D.G. : j’ai la chance que les gens qui viennent nous voir sont tous des Fleury Michon en puissance. Ça compte aujourd’hui encore plus qu’hier. Il y a néanmoins quelques règles à respecter : il faut une volonté portée par les dirigeants : en cinq ans, j’ai rencontré des personnalités sincèrement conscientes des enjeux. Convaincues qu’elles peuvent faire partie de la solution plus que du problème et qui se donnent les moyens d’écrire la feuille de route associée. Je sais que beaucoup de marques, de dirigeants et d’équipes sont dans un état de sidération aujourd’hui : avec la situation géopolitique, les saillies hallucinatoires de l’administration Trump et les crises à répétition. Je suis moi-même sidéré et désespéré parfois. Mais on a tous un rôle à jouer pour éviter le chaos. Et se mettre résolument en action est un antidote puissant à la folie du moment.

IN. : l’aventure était magnifique. Aujourd’hui racontez-nous votre rôle ? 

D.G. : c’est de repérer et d’accompagner toutes les enseignes et , marques nombreuses. En alimentaire, mais aussi en cosmétique, dans le textile, dans le luxe, la publicité, j’ai eu l’occasion de travailler avec des secteurs très variés, et c’est aussi le plaisir que je trouve dans cette nouvelle étape de ma carrière. J’ai aussi trouvé l’énorme joie de transmettre : je donne des cours de Marketing Durable à SciencesPo depuis quatre ans et c’est fantastique de voir la façon dont la génération qui vient adresse ces enjeux. La bonne nouvelle, c’est qu’ils n’auront pas la patience que nous avons eue à leur âge. Ça fait des étincelles dans certaines équipes, mais c’est une chance, il faut compter sur eux … et ne pas oublier tous ceux qui sont déjà en place et qui sont des extraordinaires alliés pour accéder les développements à impact. 

IN. : cette époque ne vous manque-t-elle pas ? 

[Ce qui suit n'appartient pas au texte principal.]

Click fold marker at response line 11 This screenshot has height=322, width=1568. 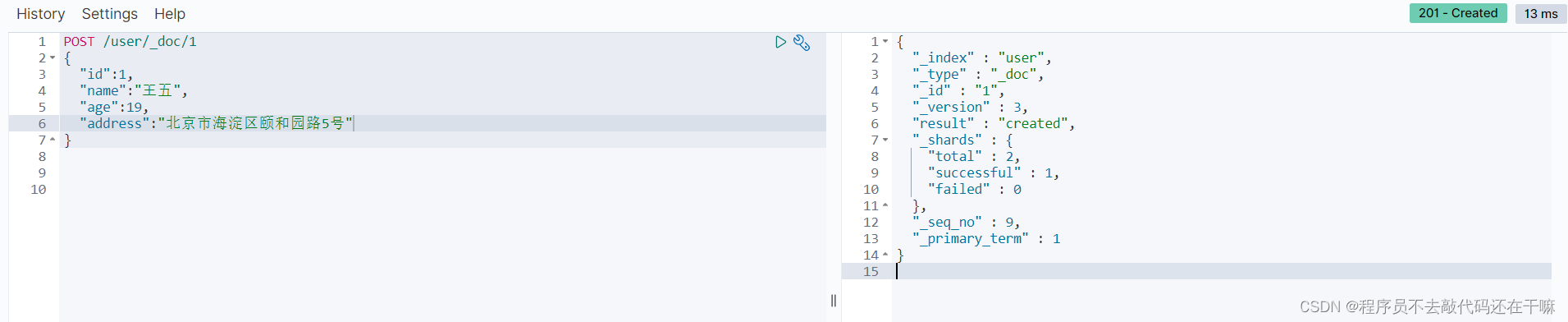tap(885, 205)
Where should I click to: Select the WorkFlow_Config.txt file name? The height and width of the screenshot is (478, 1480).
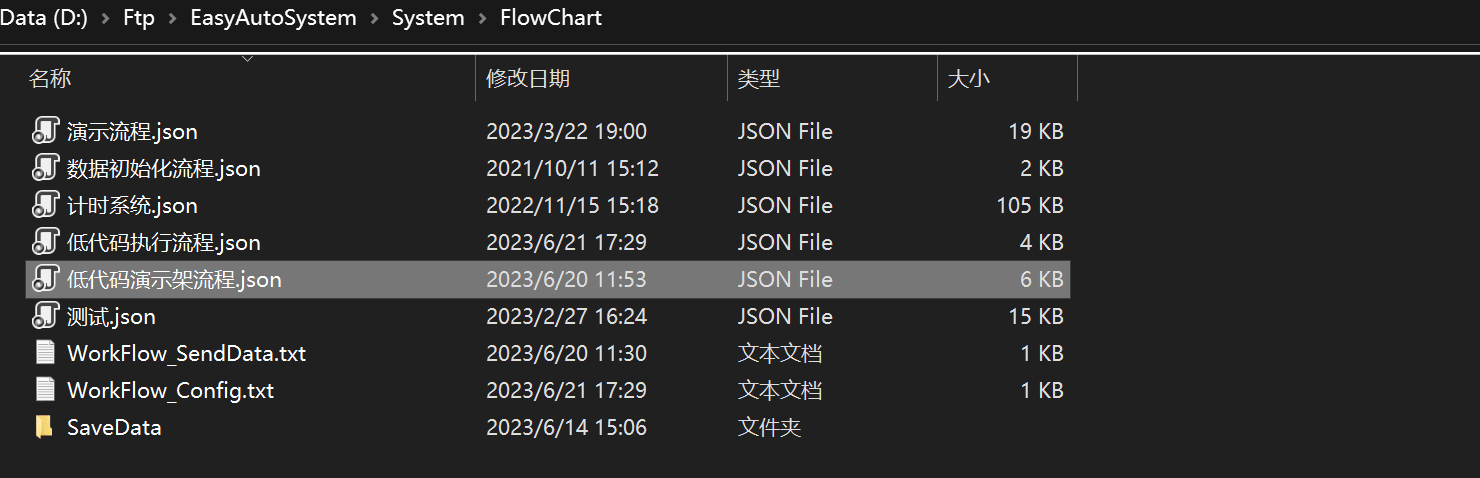coord(170,390)
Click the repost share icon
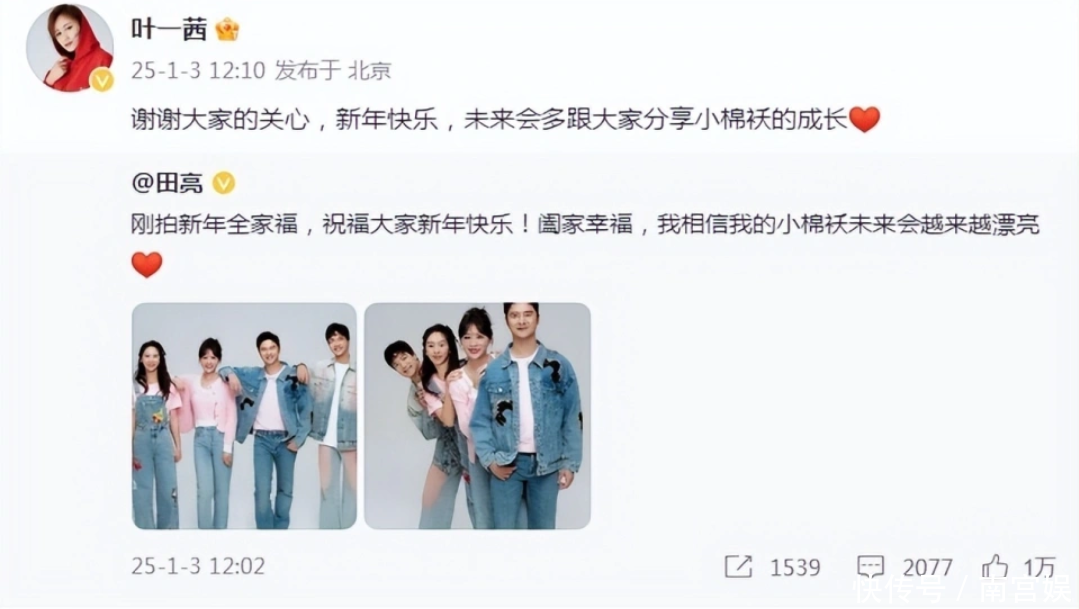Viewport: 1079px width, 609px height. pyautogui.click(x=738, y=566)
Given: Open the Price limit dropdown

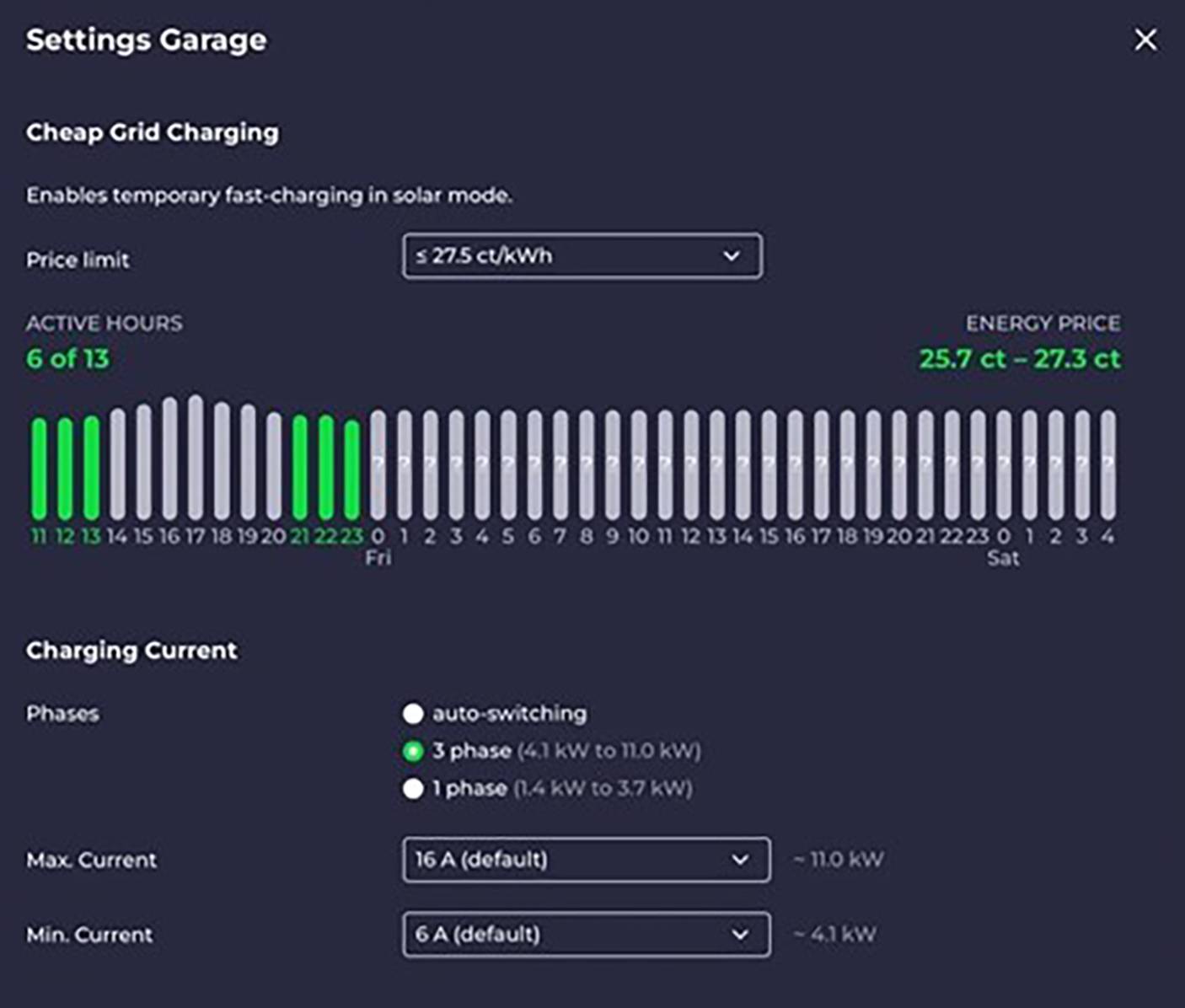Looking at the screenshot, I should tap(582, 256).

D.G. : je n’ai jamais regardé le passé avec nostalgie, j’essaie d’y puiser l’énergie pour écrire le présent et, je l’espère, préparer un meilleur avenir.

Je sais outiller cette équipe pour qu’elle obtienne un succès commercial qui va lui donner encore plus d’énergie pour accélérer sa transformation. 

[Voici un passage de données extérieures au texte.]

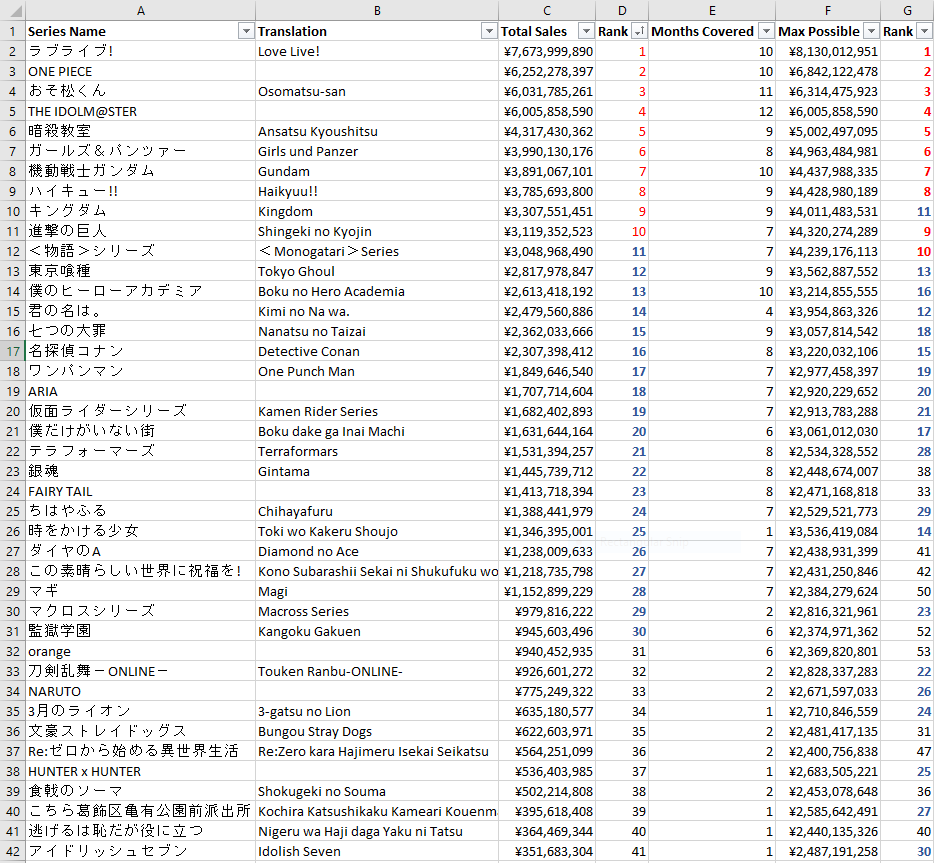Click row header 42
The image size is (934, 863).
coord(12,851)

IN. : avez-vous l’impression de pouvoir agir, et ce grâce à quels leviers ? 

D.G. : on attribue cette phrase à Victor Hugo : « Rien n’est plus fort qu’une idée dont l’heure est venue ». J’ai l’impression que je suis utile quand je parviens à convaincre une marque, un comité de direction, qu’il est dans cette position. La force et l’énergie qu’une équipe est capable de déployer pour mettre en œuvre un projet auquel elle croit me fascine. Et je sais outiller cette équipe pour qu’elle obtienne un succès commercial qui va lui donner encore plus d’énergie pour accélérer sa transformation. 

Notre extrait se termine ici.